Cameroun - PSYCHODRAME : L’inquiétante répétition des incendies dans les édifices publics
© Le Messager : Christian TCHAPMI | 11 Feb 2017 03:28:28 | 7096Ces dernières années, plusieurs bâtiments administratifs, notamment les ministères ont été victimes d’inquiétants incendies sur lesquels de nombreux observateurs voient une main criminelle.
Le 31 janvier 2017 à midi, un incendie est signalé dans le bâtiment abritant les services du ministère des Marchés publics (Minmap) à Yaoundé. Le ministre Abba Sadou présent dans son département ministériel présidait une réunion de travail au moment où les flammes dévoraient la salle d’attente jouxtant son bureau, Il est aussitôt évacué par les agents de sécurité. Les flammes sont maitrisées 30 minutes plus tard par les sapeurs pompiers.

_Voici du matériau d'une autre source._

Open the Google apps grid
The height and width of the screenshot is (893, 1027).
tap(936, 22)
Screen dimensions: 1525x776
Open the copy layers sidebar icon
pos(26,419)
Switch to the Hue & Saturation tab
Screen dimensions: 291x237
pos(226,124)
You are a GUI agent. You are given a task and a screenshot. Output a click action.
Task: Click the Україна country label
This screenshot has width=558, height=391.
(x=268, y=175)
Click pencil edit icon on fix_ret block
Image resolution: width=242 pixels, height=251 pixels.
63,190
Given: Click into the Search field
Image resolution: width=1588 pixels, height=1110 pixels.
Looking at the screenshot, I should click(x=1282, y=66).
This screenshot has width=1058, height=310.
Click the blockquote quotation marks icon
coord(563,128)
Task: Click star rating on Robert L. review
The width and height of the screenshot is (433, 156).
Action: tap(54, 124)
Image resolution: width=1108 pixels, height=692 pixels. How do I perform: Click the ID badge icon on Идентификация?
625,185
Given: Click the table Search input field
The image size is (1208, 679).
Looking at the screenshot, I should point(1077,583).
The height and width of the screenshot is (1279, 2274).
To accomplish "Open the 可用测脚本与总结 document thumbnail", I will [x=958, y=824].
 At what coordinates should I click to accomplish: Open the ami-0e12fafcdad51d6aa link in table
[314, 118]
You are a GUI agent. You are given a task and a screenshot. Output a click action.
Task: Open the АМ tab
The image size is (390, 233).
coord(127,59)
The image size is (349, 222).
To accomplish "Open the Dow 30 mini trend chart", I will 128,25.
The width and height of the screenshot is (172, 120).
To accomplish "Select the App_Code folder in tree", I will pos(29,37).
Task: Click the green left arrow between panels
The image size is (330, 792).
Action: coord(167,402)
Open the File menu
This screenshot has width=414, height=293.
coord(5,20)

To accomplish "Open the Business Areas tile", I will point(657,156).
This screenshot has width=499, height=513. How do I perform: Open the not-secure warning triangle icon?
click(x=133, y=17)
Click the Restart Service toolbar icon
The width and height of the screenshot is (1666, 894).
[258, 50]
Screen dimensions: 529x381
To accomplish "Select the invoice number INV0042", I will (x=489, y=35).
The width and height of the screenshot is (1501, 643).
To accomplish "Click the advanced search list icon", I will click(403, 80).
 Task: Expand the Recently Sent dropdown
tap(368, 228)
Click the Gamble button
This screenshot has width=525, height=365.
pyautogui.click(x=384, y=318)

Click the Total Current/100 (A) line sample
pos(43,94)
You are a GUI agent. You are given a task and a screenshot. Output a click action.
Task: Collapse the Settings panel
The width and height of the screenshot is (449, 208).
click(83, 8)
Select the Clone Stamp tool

Ce n’est pas la première fois qu’un édifice public est attaqué par les flammes. L’on se souvient que le 6 décembre 2013 aux alentours de 17h 30, l’aile droite du ministère de la Santé publique était en feu. Les flammes étaient beaucoup plus violentes que celles récentes au Minmap. Elles ont ravagé les deux derniers niveaux du bâtiment. Malgré la pluie battante de ce jour-là, l’incendie est difficilement maitrisé par les soldats du feu.
Il a fallu attendre les renforts des forces de police du quartier Mokolo, en plus des sapeurs pompiers pour venir à bout du feu. Des témoignages recueillis sur le site font état de ce que la Direction des ressources humaines aura été l’un des rouages les plus touchés. Le chef de ce département ministériel, André Mama Fouda et le directeur des ressources humaines étaient à l’étranger pendant les faits, aucun bilan chiffré n’a été établi. Seulement au vu de la gravité de la situation, nul doute que les flammes ont causé d’énormes dégâts matériels.
Loi de l’Omerta
Un autre ministère en partie consumé par les flammes ces dernières années, c’est celui des Finances (Minfi). Le 1er juillet 2010 aux environs de 22 heures 30 minutes, quatre bureaux de la Division du trésor ont été ravagés par les flammes. L’odeur du brulé atteint les vigiles en fonction dans les différents bâtiments publics du secteur. « C’est un incendie !», s’écrie un des leurs tout en pointant la façade avant du ministère des Finances. L’information a circulé comme une traînée de poudre, et les hauts responsables du Minfi se sont passé le message.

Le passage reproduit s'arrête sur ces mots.